Milwaukee’s Kaleidoscope, with a second edition in Chicago, plans a third soon in Madison...Reprints of old Oracle pieces and graphics have been reappearing in the tabloid Oracle Anthology (50 cents from N. Kingsley, Hollywood, Calif. 90027) and new, but similarly-oriented pieces can be enjoyed in the Oracle-inspired Changes (50 cents from P.O. Box 4219, San Rafael, Calif. 94903)...The Great Speckled Bird (Box 7946, Station C, Atlanta, Ga. 30309) is the best paper in the South...The Free Venice Beachhead (1727 W. Washington, Venice, Calif. 90291) is a weekly tabloid founded to coordinate the fight against LA’s plan to kick out all the hippies, bohemians and poor people so they can fill the area with high-rent apartment buildings...EVO‘s Allen Katzman (47 Bond St., NYC) fell off a wall and broke both his legs.

“We shall seek to combine in our national life power with morality, technique with ethics, action with meditation.”—Dr. Zakir Husain, India’s first president, who died last week.

OVERSET: Three-thousand firms, the biggest being Bell Telephone Labs, will benefit from the contracts generated by the biggest business deal in history—setting up the ABM system. That’s what all the fuss is about not the arguable question of American security. If the plan goes thru okay it will automatically prompt responses from the “enemy;” then if the system works there’ll be no limit to future military budgets—and if it doesn’t work there won’t be anybody left around to complain about it.

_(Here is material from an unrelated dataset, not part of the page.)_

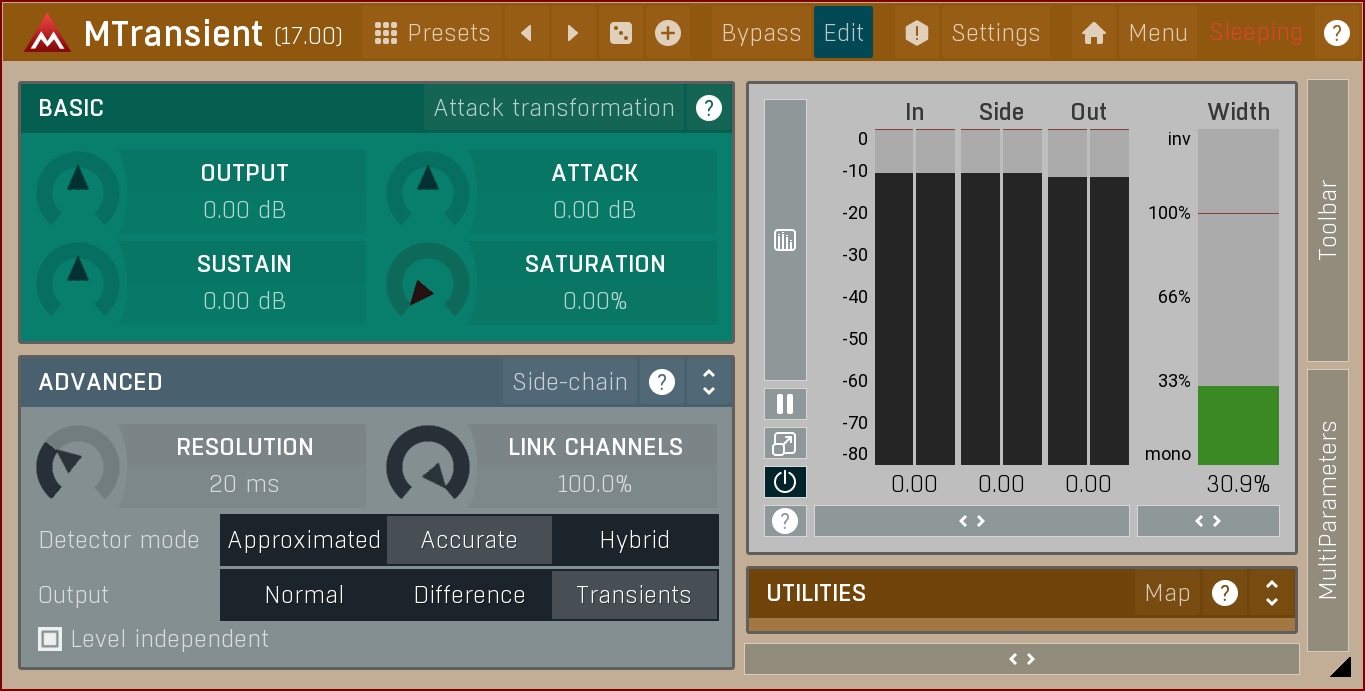The image size is (1365, 691).
Task: Open the vertical Toolbar tab
Action: point(1327,220)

That organization called Business Executives Move for Vietnam Peace (901 N. Howard Street, Baltimore, Md. 21201) sounds like a good group for the movement to hit on for some funds...You wanna buy some cows to keep as a tax loss? Call 799–5300...Many British pubs will be freed from their dependence on a single brewer (“a tied house” is the traditional term) under proposed new licensing regulations which still don’t free British drinkers from the tyranny of 11 pm closing time...Blind newsdealer at Broadway and 46th St., accepts $5 bills, holds them up for identification by his friend at the souvenir shop across the way...

History books will be forced to assess William Westmoreland as one of history’s great losers...History: a myth commonly agreed upon (Paul Maag)...Barney Rossett’s Grove Press will relocate in the booming new loft area around St. Adrian’s bar (where Art D’Lugoff’s new off-Broadway theatres will be)...American-born Bob Guccione, who left to paint in Paris 15 years ago, is back to launch the American edition of his London magazine, Penthouse, Britain’s biggest...

The Lion of St. Mark’s Place, an old faggot who picks up the hippy beggars on that sleazy block, takes them home and fucks them for a meal and a joint, gets recognition in Olympia’s best-selling Homosexual Handbook...

Offended by Lennox Raphael’s “Che!” which he describes as “hogwash” Back-stage’s senile theatre critic Tom Dash writes about other pioneering sexual plays (“Mrs. Warren’s Profession,” “Damaged Goods,” “Ghosts”) which were “decades ahead of their time” but seems unable to recognize a landmark until ten years afterwards... Hugo Kock (321 E. 85 St.) and Fred Pholman (438 E. 98 St.) have claimed ownership of the entire universe excepting the earth and meteors.